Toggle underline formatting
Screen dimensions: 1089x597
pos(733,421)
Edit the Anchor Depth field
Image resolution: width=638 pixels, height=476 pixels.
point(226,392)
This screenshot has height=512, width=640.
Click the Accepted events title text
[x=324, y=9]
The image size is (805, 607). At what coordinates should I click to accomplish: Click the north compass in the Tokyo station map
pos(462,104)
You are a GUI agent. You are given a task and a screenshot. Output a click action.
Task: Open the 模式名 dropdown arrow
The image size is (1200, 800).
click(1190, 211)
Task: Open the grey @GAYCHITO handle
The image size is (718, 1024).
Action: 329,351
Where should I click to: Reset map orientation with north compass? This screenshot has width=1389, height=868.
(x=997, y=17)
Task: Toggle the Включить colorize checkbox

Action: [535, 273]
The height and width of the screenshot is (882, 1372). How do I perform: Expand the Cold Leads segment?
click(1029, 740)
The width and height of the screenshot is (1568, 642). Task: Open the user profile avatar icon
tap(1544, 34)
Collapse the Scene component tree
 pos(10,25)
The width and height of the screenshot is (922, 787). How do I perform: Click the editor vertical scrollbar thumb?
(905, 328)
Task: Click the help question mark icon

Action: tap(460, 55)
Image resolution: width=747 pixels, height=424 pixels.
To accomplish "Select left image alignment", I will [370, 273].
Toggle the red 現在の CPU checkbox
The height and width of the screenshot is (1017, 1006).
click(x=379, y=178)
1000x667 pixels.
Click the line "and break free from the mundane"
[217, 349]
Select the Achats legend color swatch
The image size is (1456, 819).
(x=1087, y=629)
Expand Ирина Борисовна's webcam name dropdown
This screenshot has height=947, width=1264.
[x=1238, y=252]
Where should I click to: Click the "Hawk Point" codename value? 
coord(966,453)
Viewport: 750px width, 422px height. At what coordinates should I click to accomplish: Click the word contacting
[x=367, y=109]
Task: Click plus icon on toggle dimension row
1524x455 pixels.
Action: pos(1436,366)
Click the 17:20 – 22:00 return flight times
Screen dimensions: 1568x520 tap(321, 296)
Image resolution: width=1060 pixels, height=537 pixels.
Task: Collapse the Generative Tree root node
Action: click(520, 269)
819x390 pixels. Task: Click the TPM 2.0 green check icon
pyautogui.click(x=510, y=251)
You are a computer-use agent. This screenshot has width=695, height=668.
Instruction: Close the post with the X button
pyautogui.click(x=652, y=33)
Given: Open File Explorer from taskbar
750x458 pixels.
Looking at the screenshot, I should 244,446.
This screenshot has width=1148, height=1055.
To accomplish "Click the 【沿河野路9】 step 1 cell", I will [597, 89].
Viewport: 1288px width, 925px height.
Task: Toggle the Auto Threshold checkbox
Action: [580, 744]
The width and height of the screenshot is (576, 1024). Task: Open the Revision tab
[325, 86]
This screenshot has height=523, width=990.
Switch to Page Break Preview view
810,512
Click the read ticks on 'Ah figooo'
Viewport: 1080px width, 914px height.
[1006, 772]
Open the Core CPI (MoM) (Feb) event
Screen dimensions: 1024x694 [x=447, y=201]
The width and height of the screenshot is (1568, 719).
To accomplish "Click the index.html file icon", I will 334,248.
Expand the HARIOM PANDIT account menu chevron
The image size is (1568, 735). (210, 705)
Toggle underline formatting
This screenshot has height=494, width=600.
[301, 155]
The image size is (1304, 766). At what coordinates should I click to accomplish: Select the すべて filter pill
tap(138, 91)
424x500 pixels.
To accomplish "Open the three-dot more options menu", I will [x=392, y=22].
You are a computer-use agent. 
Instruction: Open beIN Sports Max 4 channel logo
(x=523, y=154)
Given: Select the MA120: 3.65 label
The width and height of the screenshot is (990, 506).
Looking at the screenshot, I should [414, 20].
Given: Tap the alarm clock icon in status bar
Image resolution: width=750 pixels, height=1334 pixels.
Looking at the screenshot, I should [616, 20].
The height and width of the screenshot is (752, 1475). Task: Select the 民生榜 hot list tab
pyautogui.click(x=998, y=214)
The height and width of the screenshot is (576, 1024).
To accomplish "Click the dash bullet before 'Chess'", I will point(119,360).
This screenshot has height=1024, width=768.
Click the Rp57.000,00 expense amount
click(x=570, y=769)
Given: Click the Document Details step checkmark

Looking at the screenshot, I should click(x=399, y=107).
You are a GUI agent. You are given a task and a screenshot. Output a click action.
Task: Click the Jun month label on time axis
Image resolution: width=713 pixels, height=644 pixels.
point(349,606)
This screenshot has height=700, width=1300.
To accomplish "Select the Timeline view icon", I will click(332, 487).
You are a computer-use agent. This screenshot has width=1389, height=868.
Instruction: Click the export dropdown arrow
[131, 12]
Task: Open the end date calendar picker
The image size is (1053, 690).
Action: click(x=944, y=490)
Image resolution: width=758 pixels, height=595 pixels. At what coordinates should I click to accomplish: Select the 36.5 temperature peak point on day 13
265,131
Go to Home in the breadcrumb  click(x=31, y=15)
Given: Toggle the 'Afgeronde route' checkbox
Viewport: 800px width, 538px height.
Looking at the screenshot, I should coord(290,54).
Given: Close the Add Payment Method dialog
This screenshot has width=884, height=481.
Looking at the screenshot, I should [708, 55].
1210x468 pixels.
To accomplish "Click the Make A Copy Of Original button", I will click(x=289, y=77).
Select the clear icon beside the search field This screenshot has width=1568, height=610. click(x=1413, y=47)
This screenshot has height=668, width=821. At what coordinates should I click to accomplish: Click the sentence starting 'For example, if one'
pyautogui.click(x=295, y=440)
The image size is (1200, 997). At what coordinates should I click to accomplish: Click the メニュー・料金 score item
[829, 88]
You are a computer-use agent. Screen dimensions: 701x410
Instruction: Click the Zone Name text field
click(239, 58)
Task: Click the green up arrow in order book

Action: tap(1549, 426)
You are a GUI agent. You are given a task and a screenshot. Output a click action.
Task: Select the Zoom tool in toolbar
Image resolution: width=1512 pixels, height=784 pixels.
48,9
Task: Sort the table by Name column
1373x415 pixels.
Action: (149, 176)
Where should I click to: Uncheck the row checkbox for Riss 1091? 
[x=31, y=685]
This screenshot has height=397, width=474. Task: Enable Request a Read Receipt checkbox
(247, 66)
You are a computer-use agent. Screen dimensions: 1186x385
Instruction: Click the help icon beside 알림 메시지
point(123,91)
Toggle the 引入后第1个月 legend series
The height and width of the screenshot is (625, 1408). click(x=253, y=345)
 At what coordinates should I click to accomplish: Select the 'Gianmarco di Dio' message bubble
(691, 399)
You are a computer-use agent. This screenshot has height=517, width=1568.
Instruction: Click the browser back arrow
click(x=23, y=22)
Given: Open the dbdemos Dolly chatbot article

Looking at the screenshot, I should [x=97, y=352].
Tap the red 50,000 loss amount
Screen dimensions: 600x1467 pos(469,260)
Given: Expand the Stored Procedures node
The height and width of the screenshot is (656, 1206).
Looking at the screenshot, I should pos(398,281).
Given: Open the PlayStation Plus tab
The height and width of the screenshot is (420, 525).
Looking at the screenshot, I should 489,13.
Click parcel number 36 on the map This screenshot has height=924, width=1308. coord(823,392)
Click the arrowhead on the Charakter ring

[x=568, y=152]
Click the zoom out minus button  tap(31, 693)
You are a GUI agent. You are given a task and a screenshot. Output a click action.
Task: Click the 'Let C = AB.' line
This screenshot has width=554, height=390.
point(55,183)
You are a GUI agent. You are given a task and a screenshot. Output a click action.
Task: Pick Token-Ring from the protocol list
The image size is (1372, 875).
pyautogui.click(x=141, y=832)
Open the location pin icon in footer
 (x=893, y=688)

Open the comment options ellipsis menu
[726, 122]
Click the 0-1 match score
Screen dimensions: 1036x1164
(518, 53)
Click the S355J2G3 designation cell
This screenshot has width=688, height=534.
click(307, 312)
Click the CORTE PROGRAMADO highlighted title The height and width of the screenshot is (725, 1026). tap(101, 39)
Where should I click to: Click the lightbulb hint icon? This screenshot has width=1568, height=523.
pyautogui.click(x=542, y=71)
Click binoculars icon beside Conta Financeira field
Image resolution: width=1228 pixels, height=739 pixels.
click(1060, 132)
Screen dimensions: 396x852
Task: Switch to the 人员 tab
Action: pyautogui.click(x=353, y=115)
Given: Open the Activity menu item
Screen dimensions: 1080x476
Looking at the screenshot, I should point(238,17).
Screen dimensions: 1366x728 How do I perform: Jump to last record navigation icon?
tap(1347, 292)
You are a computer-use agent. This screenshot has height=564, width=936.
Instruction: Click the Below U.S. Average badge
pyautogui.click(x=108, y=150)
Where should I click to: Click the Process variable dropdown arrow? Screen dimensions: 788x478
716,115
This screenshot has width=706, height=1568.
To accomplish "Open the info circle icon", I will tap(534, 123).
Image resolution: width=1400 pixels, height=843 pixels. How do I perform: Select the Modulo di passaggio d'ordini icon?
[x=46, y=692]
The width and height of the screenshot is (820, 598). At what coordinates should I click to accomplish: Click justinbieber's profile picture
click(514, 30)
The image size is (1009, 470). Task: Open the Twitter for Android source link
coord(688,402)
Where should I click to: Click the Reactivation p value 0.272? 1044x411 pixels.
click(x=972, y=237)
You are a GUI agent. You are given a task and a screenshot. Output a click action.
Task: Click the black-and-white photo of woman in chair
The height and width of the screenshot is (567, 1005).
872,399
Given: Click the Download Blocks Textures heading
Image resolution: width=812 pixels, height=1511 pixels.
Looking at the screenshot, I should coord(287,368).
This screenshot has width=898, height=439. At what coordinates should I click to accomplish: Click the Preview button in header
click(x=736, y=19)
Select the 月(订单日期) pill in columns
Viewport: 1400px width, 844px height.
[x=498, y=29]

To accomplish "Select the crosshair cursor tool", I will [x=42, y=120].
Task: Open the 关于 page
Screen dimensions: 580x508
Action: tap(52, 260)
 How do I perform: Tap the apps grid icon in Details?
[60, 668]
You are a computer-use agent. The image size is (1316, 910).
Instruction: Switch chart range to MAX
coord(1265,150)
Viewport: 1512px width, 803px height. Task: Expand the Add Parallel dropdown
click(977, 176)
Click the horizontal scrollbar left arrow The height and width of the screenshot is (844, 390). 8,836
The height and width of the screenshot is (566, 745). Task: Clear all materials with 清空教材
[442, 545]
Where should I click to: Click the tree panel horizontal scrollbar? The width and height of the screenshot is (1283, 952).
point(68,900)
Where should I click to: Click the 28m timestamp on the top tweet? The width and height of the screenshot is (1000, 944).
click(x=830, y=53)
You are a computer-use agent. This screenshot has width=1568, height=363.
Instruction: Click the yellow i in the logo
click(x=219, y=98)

- - -

(Problem requirements):
Check each line of the entries above for the string "computer", and return those that contain it.

(Solution for this exercise):
You are a computer-use agent. This screenshot has width=695, height=668.
You are a computer-use agent. 
You are a computer-use agent. This screenshot has width=1389, height=868.
You are a computer-use agent. Screen dimensions: 701x410
You are a computer-use agent. Screen dimensions: 1186x385
You are a computer-use agent. This screenshot has height=517, width=1568.
You are a computer-use agent. This screenshot has height=564, width=936.
You are a computer-use agent. The image size is (1316, 910).
You are a computer-use agent. This screenshot has width=1568, height=363.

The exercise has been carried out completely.